Most of the chronic illness groups I am in online have been flooded with questions from members about how this new coronavirus (which causes an infection known as COVID-19) might affect those with ME/CFS. The short answer is that we don't know for sure, but we can extrapolate from the ways that something similar, like the flu, affects people with ME/CFS.


I will mostly rely on what others have already collated and written here, but first, it's helpful to understand how the immune system in most ME/CFS patients is dysfunctional. Most of us have a Th2-dominant immune system, which means--simplistically--that our immune systems tend to over-react to viruses and allergens and under-react to bacteria. COVID-19, like the flu, is caused by a virus, so that makes it less likely that most of us with ME/CFS will catch it, though early estimates show that it may be more contagious and better at spreading that the typical flu.

However, for most of us, when we are exposed to a virus (like a cold, flu, or coronavirus), because our immune system over-responds to its presence, our usual ME/CFS immune symptoms (like flu-like aches, sore throat, swollen glands, and/or feeling feverish) worsen and we "crash." How do you tell the difference between actually catching a virus and just being exposed and crashing? Clearly, many symptoms are the same, but if you are crashing because your immune system is over-reacting, you are less likely to develop virus-specific symptoms, like congestion or (especially in the case of COVID-19) cough.

You can read more about Immune System Abnormalities in ME/CFS and also my own family's approach to dealing with Virally-Triggered Crashes. While I wrote that post with colds and the flu in mind, the approaches are the same for any kind of virus, including a coronavirus. One of the things covered in that post is how to Treat Immune Dysfunction in ME/CFS - these are ways to help normalize your immune system so it won't over-react so badly and make you crash so severely. These treatments have worked very, very well for my son and I, helping to improve our immune systems, as well as improving all symptoms. These are things you can do now to improve your immune system so it is as healthy as possible when COVID-19 hits your area. We will also definitely be stocking up on herbal antivirals (which we take daily). There is not yet any prescription antiviral medication for COVID-19 (antivirals are very specific for certain types of viruses).

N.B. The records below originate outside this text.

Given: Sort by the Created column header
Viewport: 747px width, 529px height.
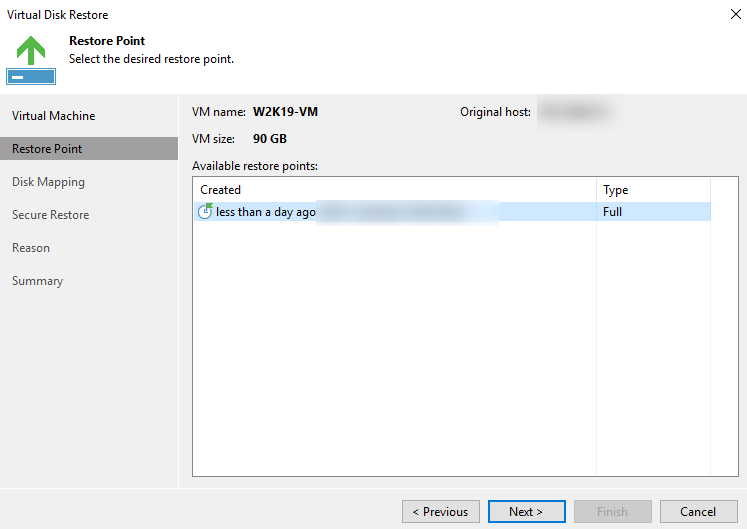Looking at the screenshot, I should (394, 190).
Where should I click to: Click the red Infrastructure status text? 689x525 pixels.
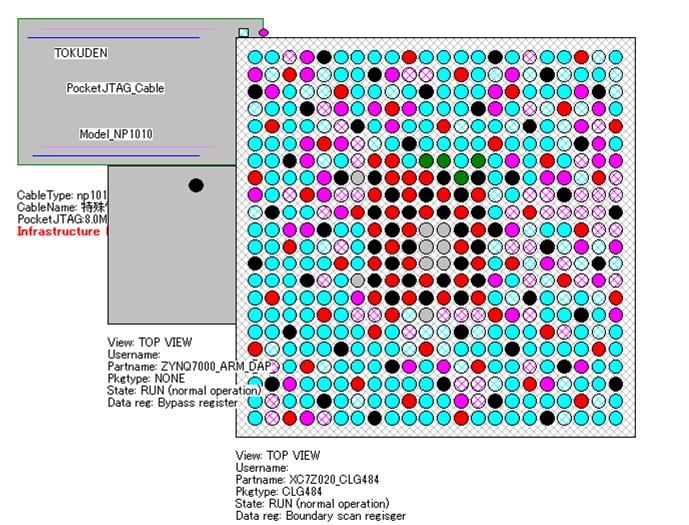coord(62,231)
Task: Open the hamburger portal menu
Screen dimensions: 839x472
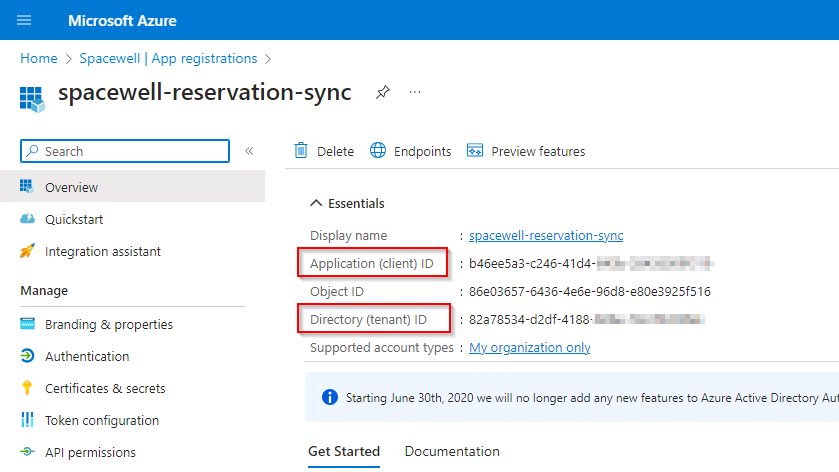Action: (24, 20)
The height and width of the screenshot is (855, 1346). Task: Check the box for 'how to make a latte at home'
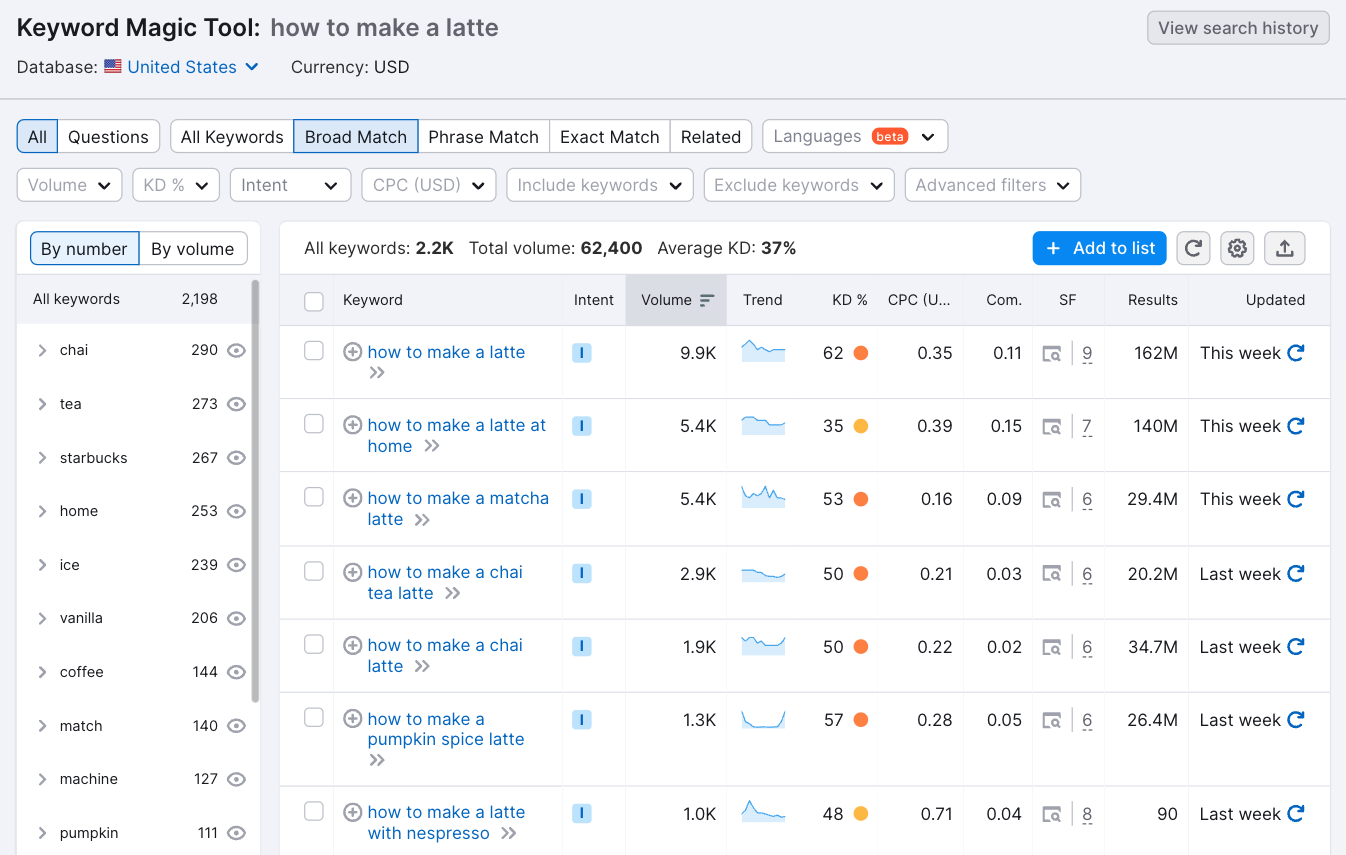[313, 425]
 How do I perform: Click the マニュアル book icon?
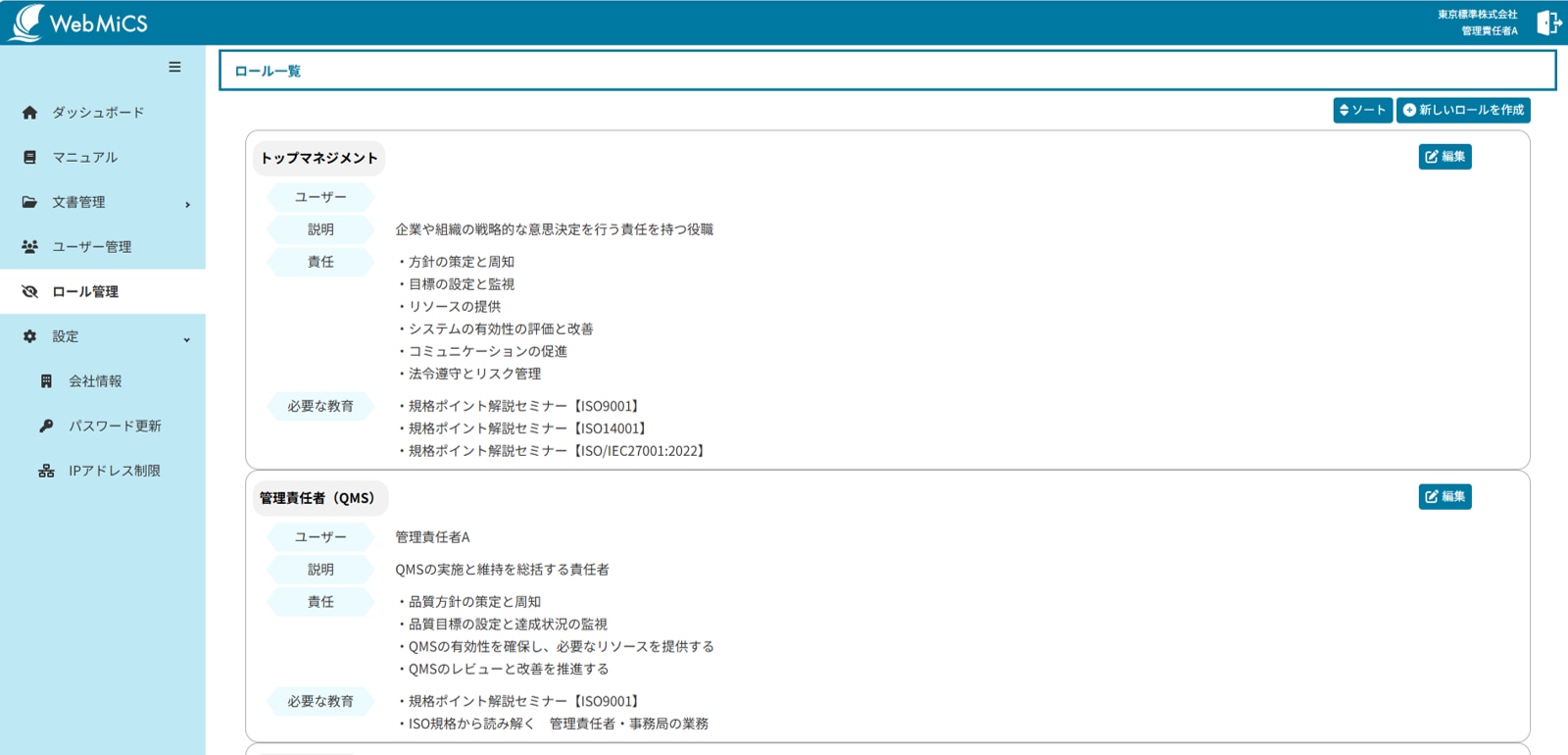[x=29, y=157]
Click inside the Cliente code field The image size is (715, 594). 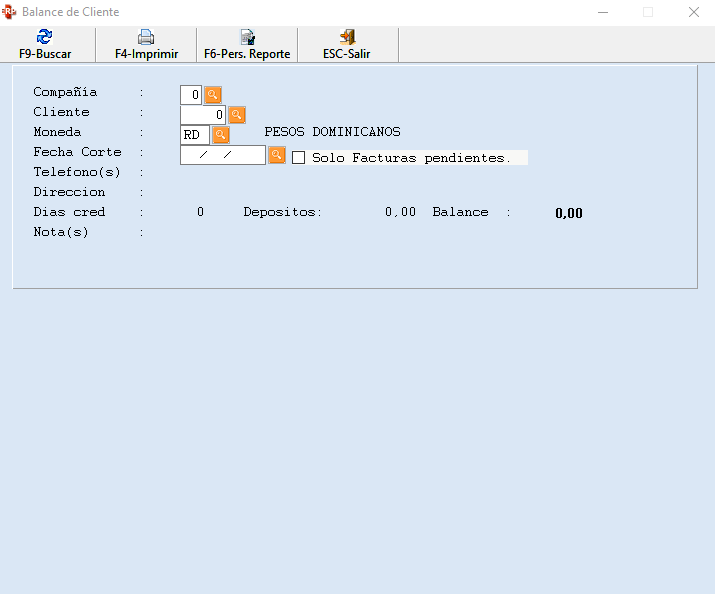point(203,115)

For more information on COVID-19 specifically, its status, how it might affect those with ME/CFS, and what anyone can do to prevent catching it, I highly recommend Jennie Spotila's latest post, A New Virus and ME, on her excellent blog, Occupy M.E. You can always count on Jennie for meticulous research and well-written information. This post is filled with solid information and advice and is well-worth reading.

In addition, the 25% ME Group (for those with ME/CFS who are the most severe) has issued an information sheet about Coronoavirus and Those with Severe ME, written by one of the top ME/CFS doctors in the UK.

I hope that helps to answer some of your questions and ease your mind a bit. Again, the bottom line is that no one knows exactly what will happen with COVID-19 in the coming weeks and months, and no one really knows yet exactly how those with ME/CFS will respond when exposed to this coronavirus, but we can use information about the flu to make some educated guesses.